Aku mendelik tetapi berusaha menerima fakta setelah lenganku memar dengan cubitan. Kulangkahkan kaki dari hutan sebagai manusia, berjalan menuju pasar sore dan memekik riang melihat saudaraku menghalangi jalan.

"Snowy? Tunggu di sini, aku akan mencarikanmu makanan!"

Lantas tanganku dengan cekatan mengambil daging yang menggantung, menimbulkan pekik dari segala penjuru. Kubawa Snowy lari sejauh yang kumampu. Hingga derap langkah mereka menggapai baju. Mereka memisahkanku dengan Snowy pula daging merah, kemudian menyeretku ke sebuah bangunan yang bertuliskan kantor polisi. Di sana polisi melotot dan berbisik pada rekan di samping, kemudian melakukan hal ambigu seperti mengangguk-angguk. Lantas senjata diacungkan dan tanganku diborgol.

Polisi di dekat pintu tersenyum penuh arti, "Kalian bukan hanya membawa pencuri daging, tetapi juga berhasil menangkap manusia gila penghuni hutan yang telah membangkitkan mayat di kuburan. Kami bangga dan akan memberi hadiah. Sekarang kembalilah ke rumah dan nikmati coklat panas bersama keluarga,"

Kemudian mereka pergi dengan umpatan yang ditujukan padaku. Aku tidak berkutik.

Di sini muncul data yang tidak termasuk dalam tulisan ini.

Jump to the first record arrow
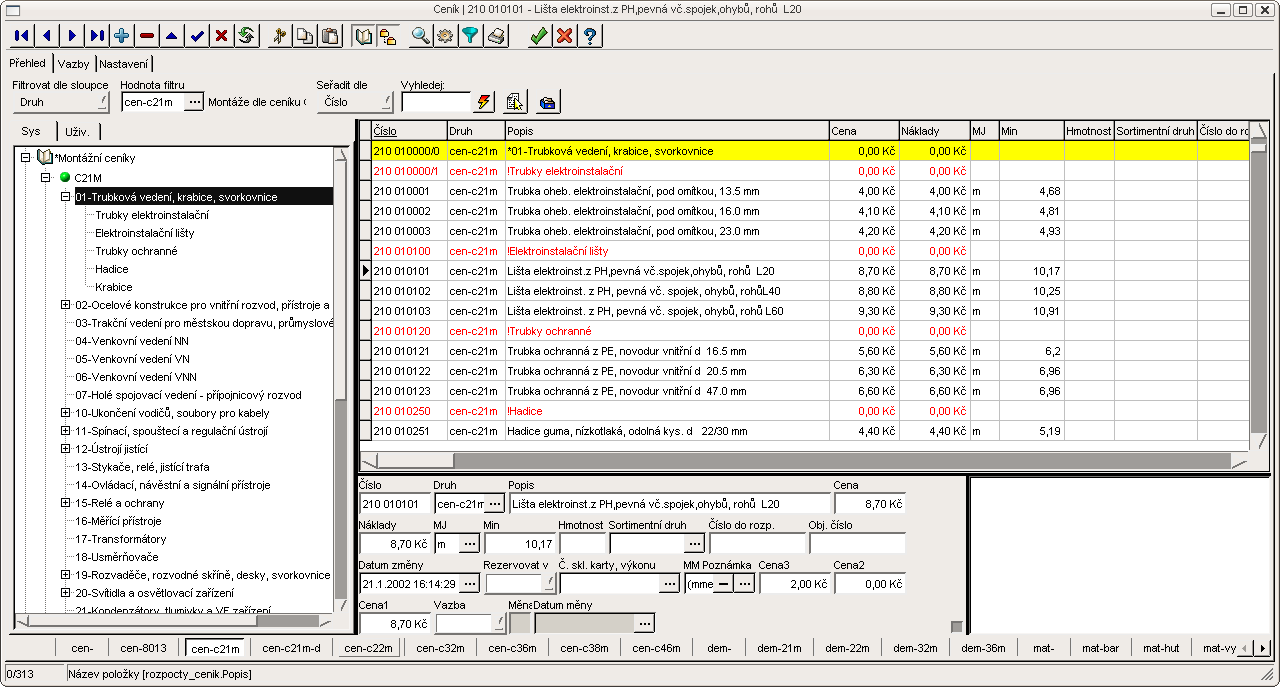 21,36
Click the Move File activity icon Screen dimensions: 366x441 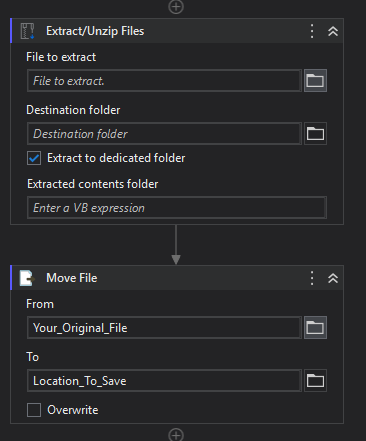[x=27, y=278]
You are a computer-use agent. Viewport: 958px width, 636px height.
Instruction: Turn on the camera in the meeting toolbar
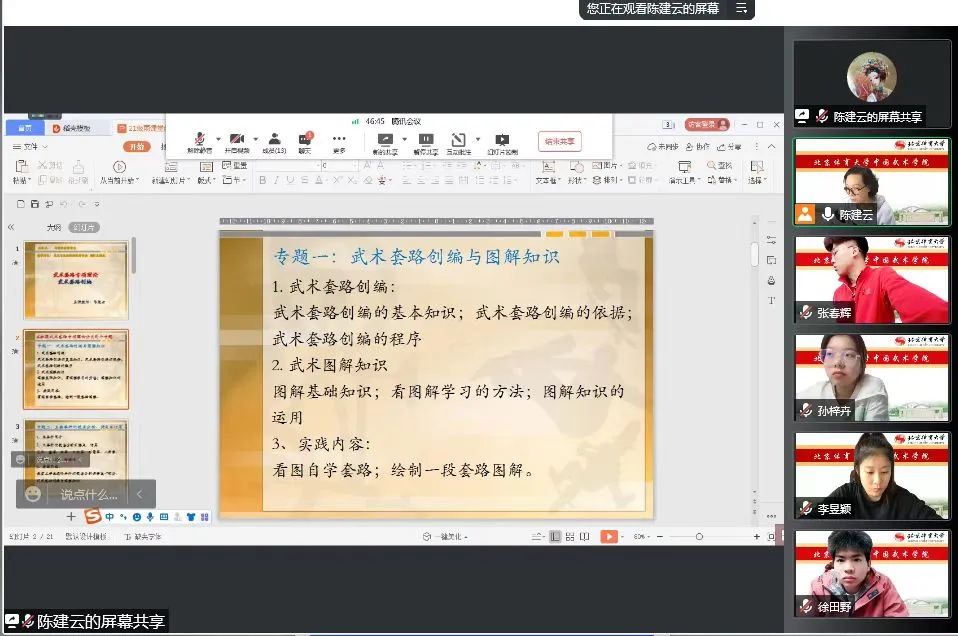[237, 137]
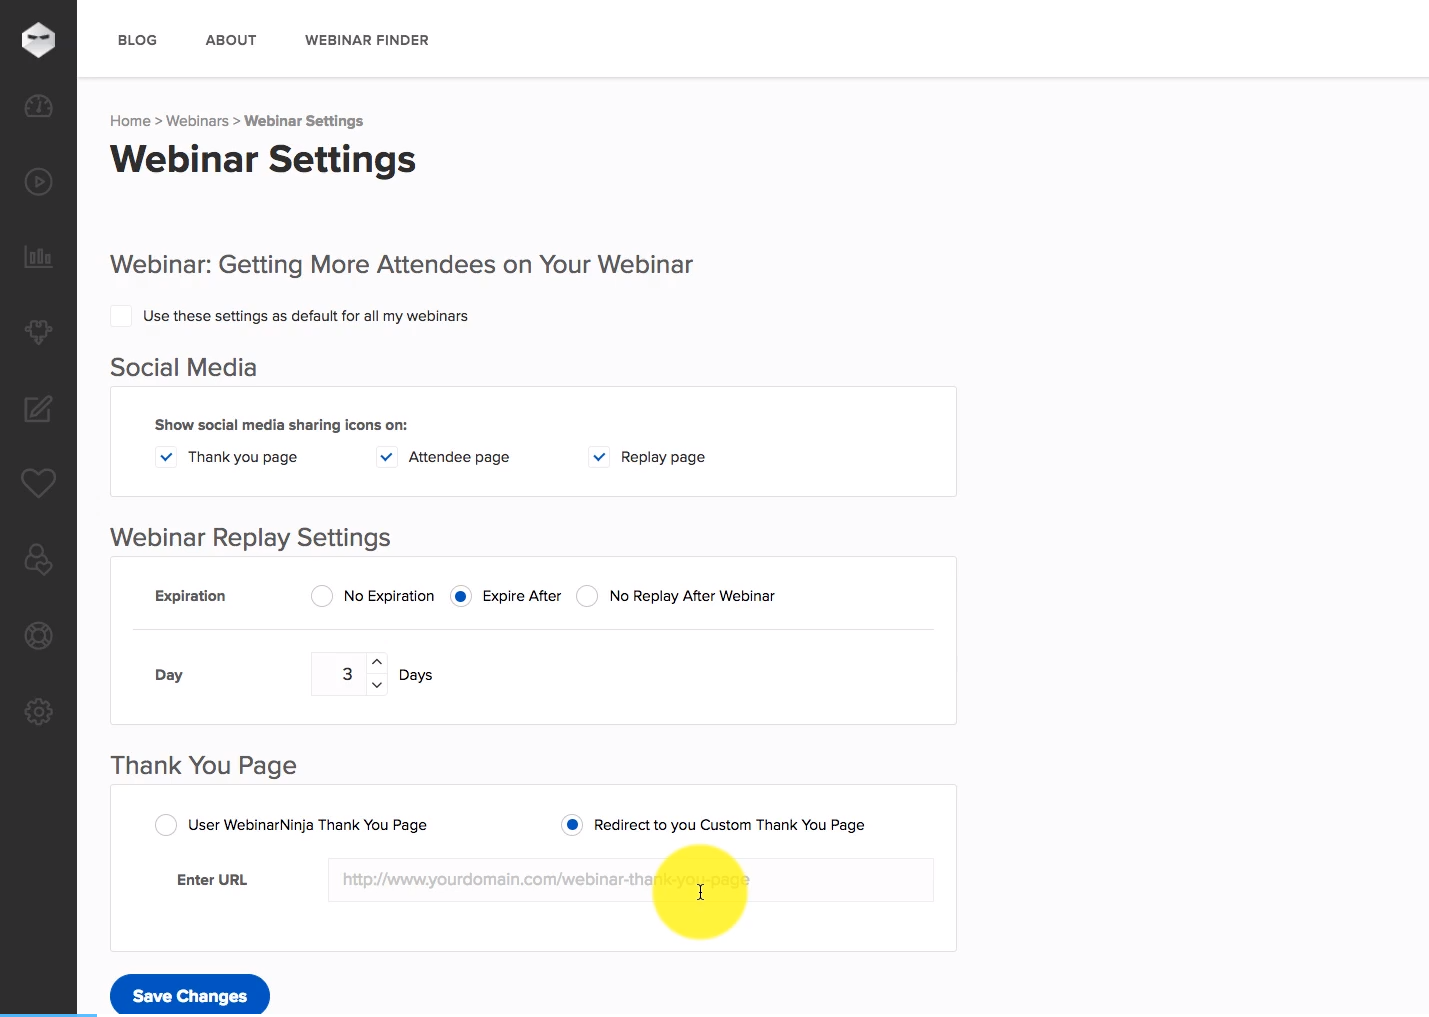Select the No Expiration radio button

pos(322,596)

Polisi membawa dan memasukkanku ke dalam ruangan sempit bercelah di atas di lantai dua.

"Nikmati sisa harimu Elena, lupakan impianmu menjadi Tuhan atau pun penyihir gadungan. Berhitunglah mundur sebelum hakim memutuskan hari kematianmu," ucap George---yang kulihat dari badge-nya.

Dia pergi meninggalkanku dengan segala kegamangan di dalam jeruji besi yang dingin pun sunyi. Hingga tengah malam tiba, melodi jam dinding menjadi pelipur. Datanglah kucing hitam dengan kaki kiri depan pincang dan telinga tinggal sebelah kanan. Matanya berkilau diterpa sinar rembulan.

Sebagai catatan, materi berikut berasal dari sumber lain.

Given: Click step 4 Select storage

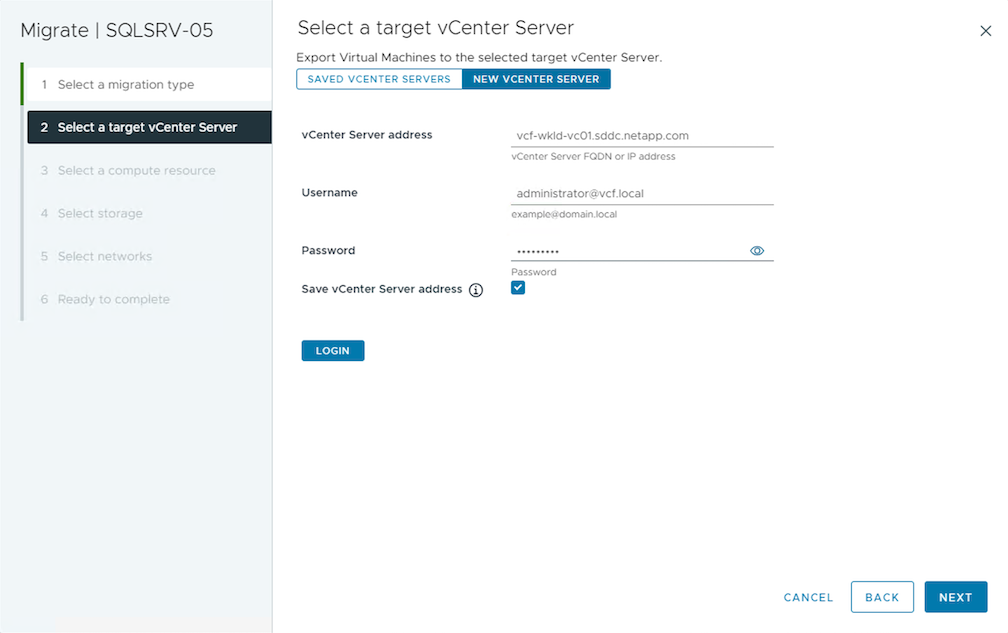Looking at the screenshot, I should [100, 213].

"Ini adalah imbalan atas makanan kemarin. Bagaimana rasa daging manusia?"

Pelipisku berkedut. Dengan segala ketidakberdayaan, rasanya aku ingin meninjunya dan kepalan itu berakhir pada tembok di belakangku.

Penjaga datang, mengusir kucing itu, tanpa tahu dialah sang incaran.

"Mau kabur?" Ujarnya sambil terkekeh. Ia lekas pergi lalu kembali esuk pagi.

"Ada tamu yang ingin mengutuk!" Ejeknya. Ini membuatku menatapnya tajam padahal barusan terpejam. tetapi pengecualian bagi wanita berambut coklat.

Polisi itu kembali berjaga di balik dinding.

"Meong!"

Mataku membulat, sekian lama menanti dan mencari, gema suara terdengar kembali, "Aku berjanji akan menyelamatkanmu."

Meskipun ucapannya terdengar seperti omong kosong, aku tetap mempercayainya, "Terima kasih, Ibu."

Beliau lenggang, hingga hari ini meninggalkan ilusi kepercayaan. Sudah seminggu lamanya, sembari dihantui tiga hari menuju kematian. Aku bermalas-malasan menggigiti kuku dan menjilat tangan. Ibu akan datang pikirku.

Dan benar, Beliau datang. Memberikan keresek hitam. Di tengah malam. Tanpa penjagaan.

Kubuka keresek itu dengan penuh harap. Di saat bersamaan Beliau menghilang.

Kantung tersebut berisi kepala kucing hitam dengan telinga buntung dan selembaran tulisan.

‘Maaf Nak, aku hanya berilusi dan bermain. Dalam hitungan menit, kamu akan berpindah ke raga berbeda layaknya penyihir lain. Kekuatanmu akan kembali. Tak perlu risau dan menyamar menjadi kucing jalanan. Misi segera dicanangkan. Manusia akan tunduk di bawah naungan seperti dahulu!’

Tatapanku mengawang, rasanya penindasan antar ras tidak akan berakhir dengan pembalasan dendam. Kuharap ada keselarasan yang menjadi kunci perdamaian. Maaf Ibu, mungkin aku akan menjadi lawan ketigamu.